- [About this task]: Copy the records below, from the line containing "Click the 2079.12 руб. price cell" through the last line; leave out pictures.

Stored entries
Content starts

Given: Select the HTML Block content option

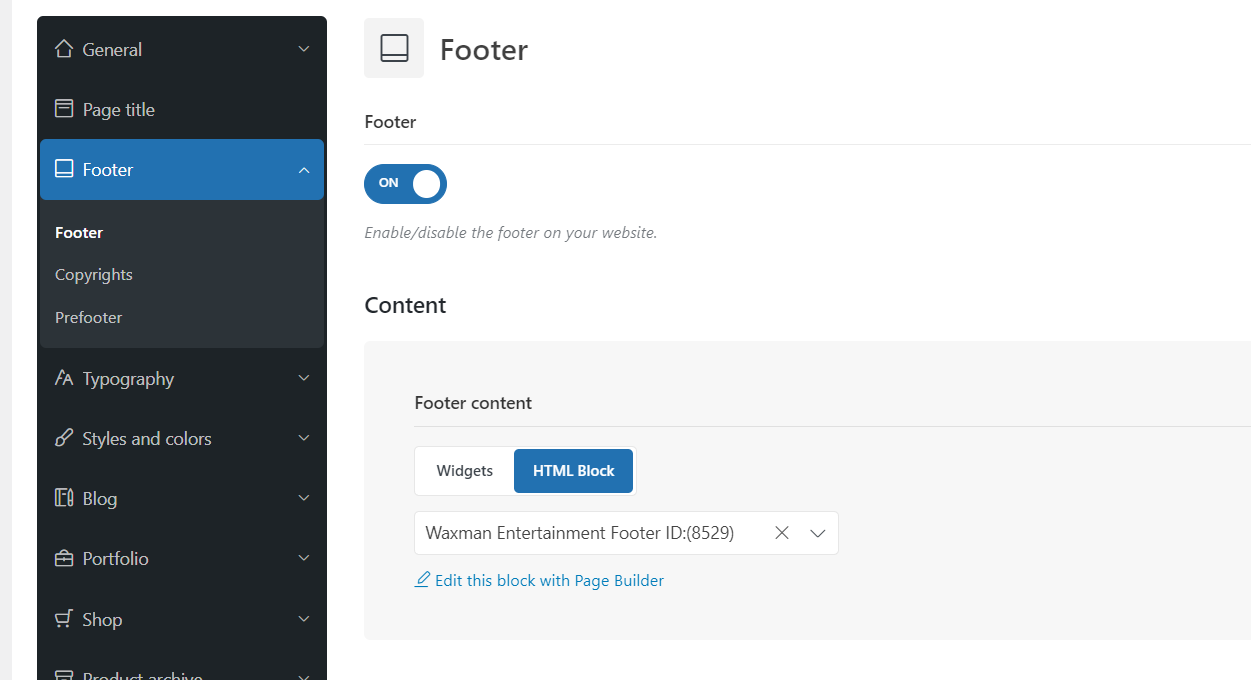Looking at the screenshot, I should coord(573,471).
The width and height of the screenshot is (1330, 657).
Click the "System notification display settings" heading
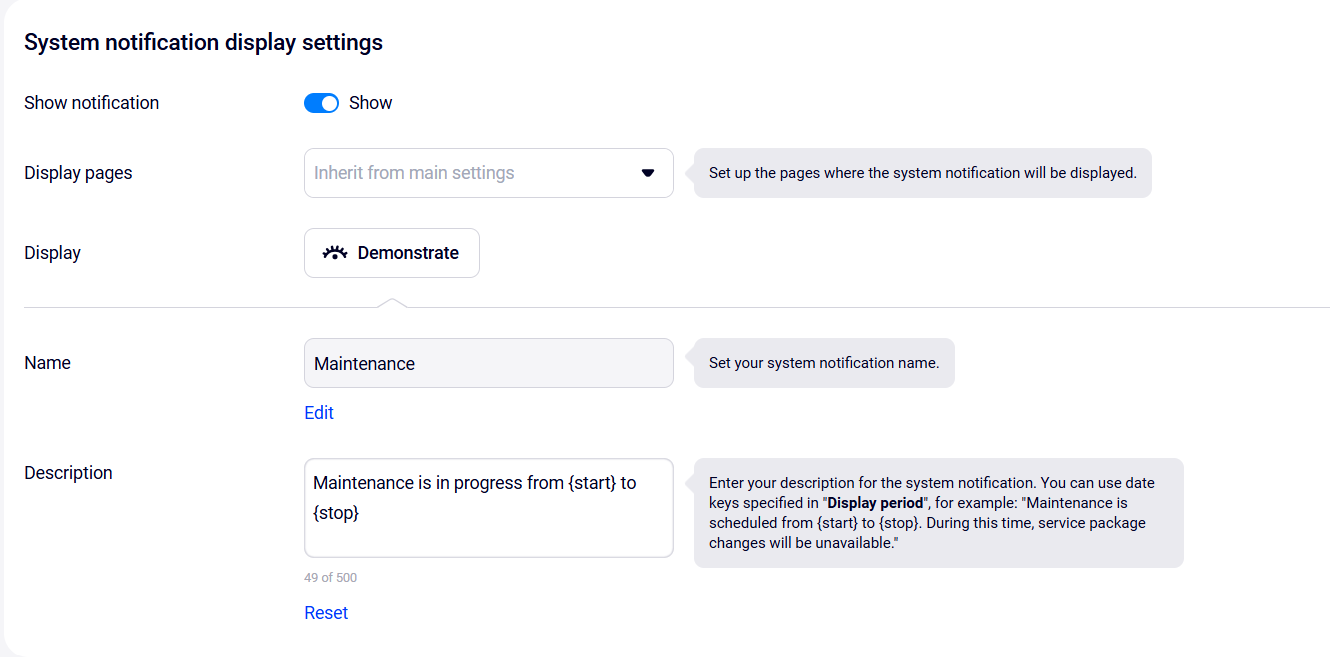[203, 42]
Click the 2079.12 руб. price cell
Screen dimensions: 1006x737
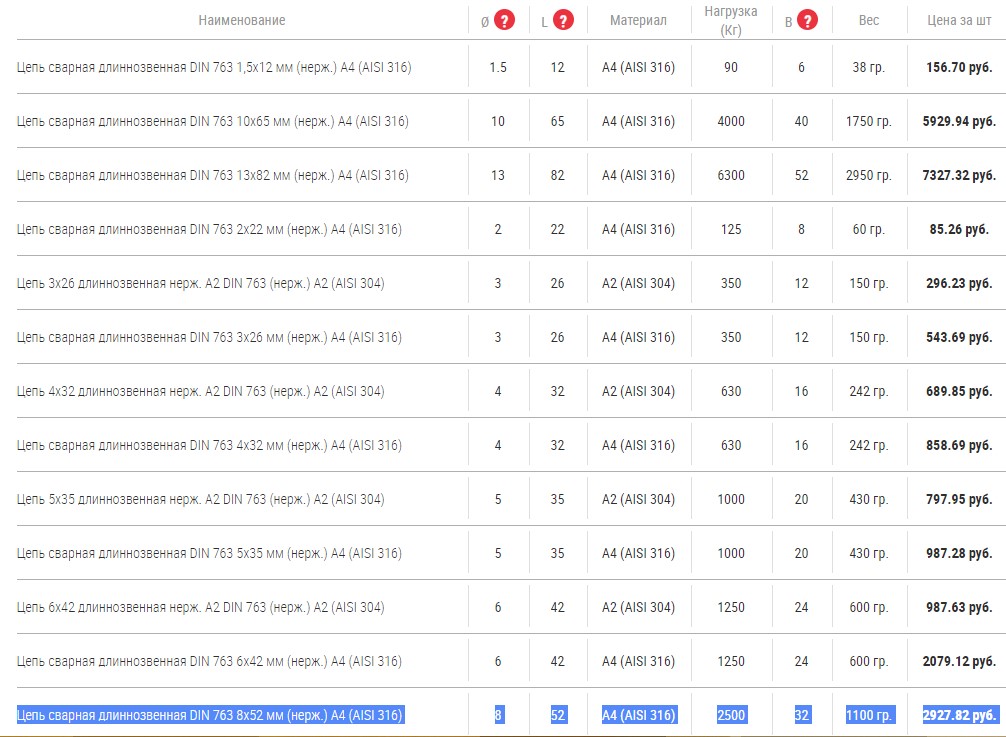958,661
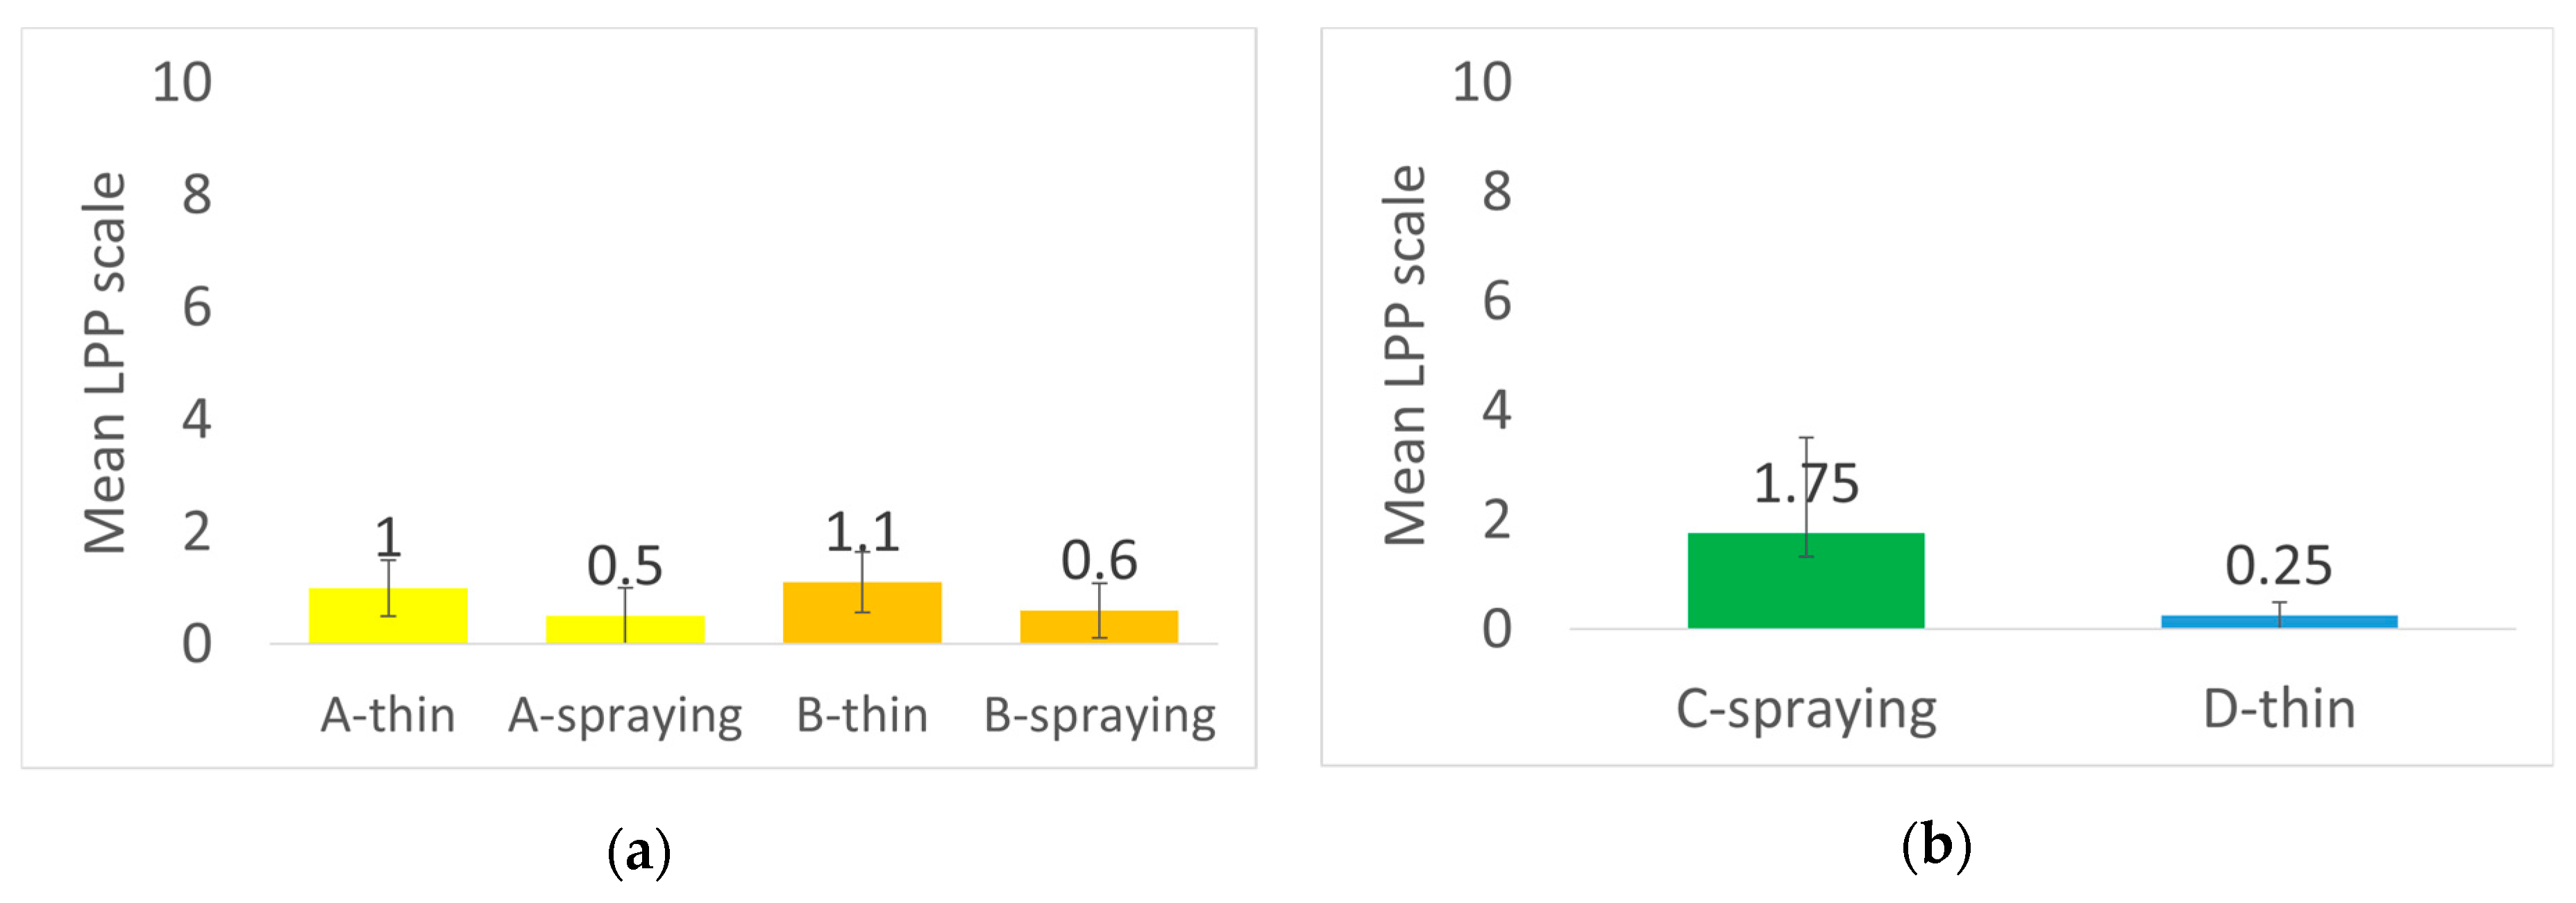
Task: Click the 1.1 data label
Action: click(x=862, y=532)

Content ends

- [Answer to the problem]:
Click the 2079.12 руб. price cell
Screen dimensions: 1006x737
958,661
Task: Click the 1.1 data label
Action: click(x=862, y=532)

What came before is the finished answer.